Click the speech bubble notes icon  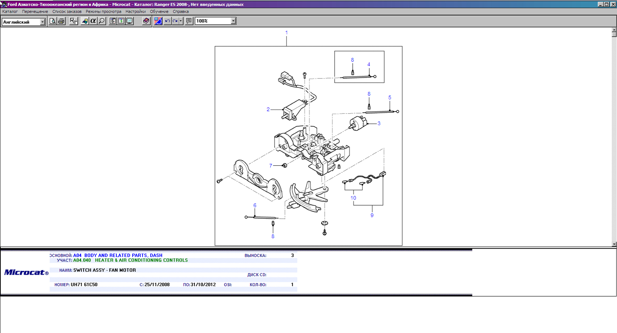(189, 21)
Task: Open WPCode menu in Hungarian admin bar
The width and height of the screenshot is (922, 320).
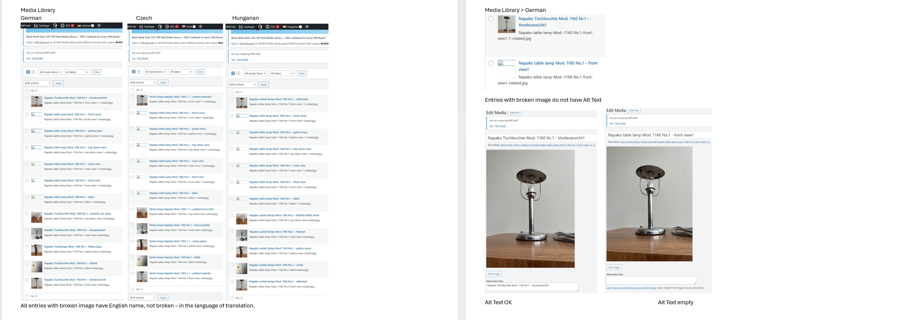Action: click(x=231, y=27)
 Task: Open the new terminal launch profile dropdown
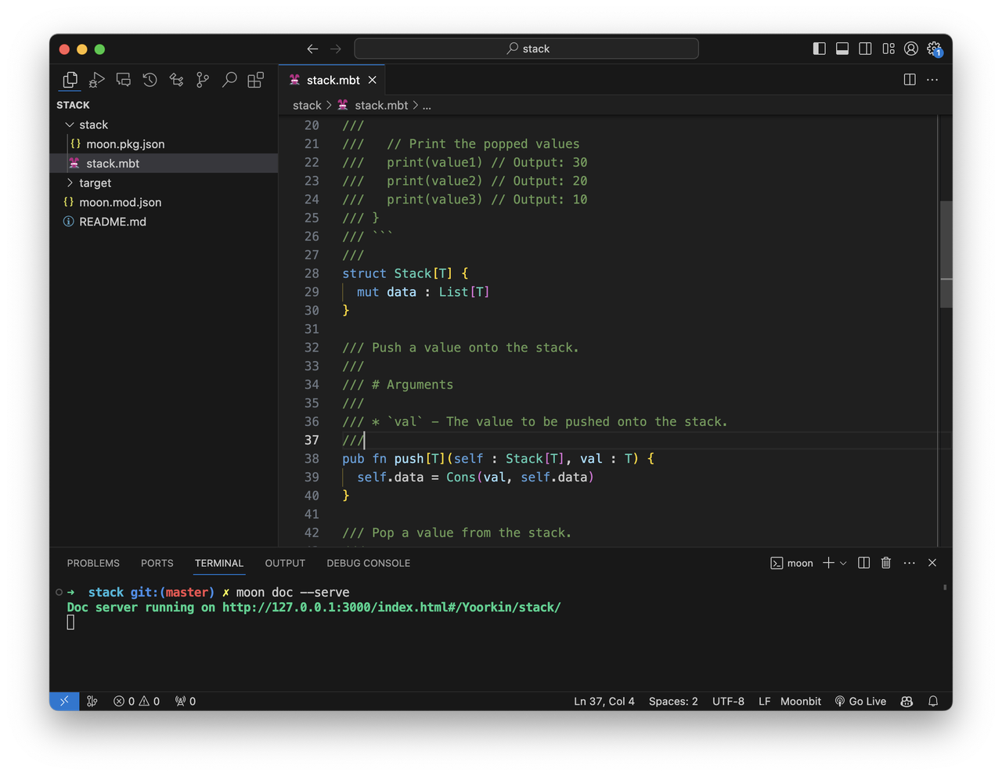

________________

*What you will do*: Please copy the lines above, starting at the one that holds "Task: Open WPCode menu in Hungarian admin bar" and stopping after the last line, exactly as they appear and minus the pictures.

*Answer for the task*:
Task: Open WPCode menu in Hungarian admin bar
The width and height of the screenshot is (922, 320).
Action: click(x=231, y=27)
 Task: Open the new terminal launch profile dropdown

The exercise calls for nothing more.